-- begin Entries provided --

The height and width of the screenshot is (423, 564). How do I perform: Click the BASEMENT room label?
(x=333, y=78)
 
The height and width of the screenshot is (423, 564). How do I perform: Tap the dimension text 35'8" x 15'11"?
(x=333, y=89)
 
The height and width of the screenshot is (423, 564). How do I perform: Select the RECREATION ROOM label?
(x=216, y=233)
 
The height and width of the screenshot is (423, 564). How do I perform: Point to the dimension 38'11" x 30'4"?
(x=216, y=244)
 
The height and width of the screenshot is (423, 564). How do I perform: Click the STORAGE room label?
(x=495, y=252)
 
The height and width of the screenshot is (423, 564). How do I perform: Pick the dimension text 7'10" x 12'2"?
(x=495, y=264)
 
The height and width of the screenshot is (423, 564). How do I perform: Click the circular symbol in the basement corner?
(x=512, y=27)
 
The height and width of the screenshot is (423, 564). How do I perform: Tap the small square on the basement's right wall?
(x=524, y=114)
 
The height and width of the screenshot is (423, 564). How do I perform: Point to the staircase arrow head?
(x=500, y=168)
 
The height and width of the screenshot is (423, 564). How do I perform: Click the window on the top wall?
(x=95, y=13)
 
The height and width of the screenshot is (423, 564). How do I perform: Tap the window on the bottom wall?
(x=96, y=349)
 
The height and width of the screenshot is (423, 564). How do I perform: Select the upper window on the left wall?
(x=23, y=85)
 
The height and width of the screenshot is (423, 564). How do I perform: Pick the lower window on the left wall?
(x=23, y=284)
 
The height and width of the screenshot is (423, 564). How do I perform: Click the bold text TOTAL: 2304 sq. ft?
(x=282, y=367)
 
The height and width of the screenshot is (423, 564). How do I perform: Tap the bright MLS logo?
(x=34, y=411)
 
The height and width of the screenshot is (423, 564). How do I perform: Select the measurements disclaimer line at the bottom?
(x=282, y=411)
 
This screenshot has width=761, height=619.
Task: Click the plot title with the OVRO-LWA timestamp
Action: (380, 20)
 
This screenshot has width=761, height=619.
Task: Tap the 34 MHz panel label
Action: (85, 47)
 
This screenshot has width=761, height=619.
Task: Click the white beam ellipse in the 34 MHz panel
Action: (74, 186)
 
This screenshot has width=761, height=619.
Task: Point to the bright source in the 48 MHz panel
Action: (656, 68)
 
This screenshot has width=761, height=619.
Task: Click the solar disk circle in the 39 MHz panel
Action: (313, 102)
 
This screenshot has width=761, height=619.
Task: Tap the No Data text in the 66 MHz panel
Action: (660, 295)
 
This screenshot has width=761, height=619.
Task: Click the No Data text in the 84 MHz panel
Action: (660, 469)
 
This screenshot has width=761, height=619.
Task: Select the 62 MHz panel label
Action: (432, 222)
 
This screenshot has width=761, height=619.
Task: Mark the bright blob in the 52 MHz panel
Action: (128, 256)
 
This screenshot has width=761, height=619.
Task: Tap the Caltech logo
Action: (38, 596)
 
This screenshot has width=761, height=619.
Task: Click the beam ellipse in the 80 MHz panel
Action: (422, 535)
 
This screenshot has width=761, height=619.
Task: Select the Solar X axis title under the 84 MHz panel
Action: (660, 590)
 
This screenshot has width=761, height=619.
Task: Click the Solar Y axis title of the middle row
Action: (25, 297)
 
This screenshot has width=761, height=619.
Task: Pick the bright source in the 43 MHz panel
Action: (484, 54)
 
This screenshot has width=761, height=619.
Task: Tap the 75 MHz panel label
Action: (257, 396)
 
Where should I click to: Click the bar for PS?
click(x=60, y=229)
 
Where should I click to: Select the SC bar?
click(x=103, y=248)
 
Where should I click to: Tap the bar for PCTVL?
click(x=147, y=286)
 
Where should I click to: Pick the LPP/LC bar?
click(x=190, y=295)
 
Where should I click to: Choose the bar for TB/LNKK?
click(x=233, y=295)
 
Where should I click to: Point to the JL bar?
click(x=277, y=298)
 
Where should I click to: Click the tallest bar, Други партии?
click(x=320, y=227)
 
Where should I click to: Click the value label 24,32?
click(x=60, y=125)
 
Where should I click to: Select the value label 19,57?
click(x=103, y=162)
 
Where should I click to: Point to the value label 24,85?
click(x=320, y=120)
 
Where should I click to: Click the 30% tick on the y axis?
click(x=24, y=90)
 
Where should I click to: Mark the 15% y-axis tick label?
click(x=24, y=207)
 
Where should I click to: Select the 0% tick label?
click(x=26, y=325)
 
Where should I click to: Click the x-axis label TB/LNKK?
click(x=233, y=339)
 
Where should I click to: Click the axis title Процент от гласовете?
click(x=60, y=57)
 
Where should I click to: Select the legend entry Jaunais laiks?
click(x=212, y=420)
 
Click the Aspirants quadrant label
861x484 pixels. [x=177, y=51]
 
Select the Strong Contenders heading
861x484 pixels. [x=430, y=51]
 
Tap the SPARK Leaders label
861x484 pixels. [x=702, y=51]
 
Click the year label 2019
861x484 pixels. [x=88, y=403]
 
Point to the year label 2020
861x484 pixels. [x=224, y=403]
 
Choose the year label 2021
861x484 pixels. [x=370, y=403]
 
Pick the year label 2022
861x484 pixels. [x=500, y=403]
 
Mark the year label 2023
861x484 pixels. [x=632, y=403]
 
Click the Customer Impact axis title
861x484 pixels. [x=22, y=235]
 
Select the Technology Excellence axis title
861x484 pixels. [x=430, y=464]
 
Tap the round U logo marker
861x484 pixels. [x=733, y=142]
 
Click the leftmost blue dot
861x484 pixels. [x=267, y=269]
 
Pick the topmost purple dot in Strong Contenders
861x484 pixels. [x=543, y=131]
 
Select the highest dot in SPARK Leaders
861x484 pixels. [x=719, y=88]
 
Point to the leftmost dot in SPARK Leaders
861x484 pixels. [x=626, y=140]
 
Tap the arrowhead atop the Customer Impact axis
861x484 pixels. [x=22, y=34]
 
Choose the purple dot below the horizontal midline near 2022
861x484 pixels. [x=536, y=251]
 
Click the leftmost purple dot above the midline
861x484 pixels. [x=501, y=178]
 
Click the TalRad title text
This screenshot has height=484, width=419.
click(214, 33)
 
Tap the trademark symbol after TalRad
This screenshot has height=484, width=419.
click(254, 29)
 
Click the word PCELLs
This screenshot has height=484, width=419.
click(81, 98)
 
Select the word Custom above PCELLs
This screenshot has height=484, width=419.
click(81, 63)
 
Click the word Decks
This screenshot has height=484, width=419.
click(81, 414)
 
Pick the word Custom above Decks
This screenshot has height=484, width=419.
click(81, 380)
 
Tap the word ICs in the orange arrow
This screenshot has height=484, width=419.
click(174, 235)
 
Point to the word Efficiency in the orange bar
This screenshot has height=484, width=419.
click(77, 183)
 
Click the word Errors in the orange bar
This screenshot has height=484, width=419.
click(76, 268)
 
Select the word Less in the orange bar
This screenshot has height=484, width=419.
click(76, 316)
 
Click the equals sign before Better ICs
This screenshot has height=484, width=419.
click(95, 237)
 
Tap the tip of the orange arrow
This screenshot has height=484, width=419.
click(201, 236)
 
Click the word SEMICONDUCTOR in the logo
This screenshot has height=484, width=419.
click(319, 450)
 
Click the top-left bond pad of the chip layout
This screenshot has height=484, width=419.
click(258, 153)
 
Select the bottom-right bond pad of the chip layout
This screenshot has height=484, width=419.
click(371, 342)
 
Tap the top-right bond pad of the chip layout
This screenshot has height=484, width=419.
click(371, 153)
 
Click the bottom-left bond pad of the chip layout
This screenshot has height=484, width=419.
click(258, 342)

-- end Entries provided --

#### Exercise description:
Identify every line in the entries above that contains the word "year", and copy each of those lines in full.

#### Result for this task:
Click the year label 2019
Point to the year label 2020
Choose the year label 2021
Pick the year label 2022
Mark the year label 2023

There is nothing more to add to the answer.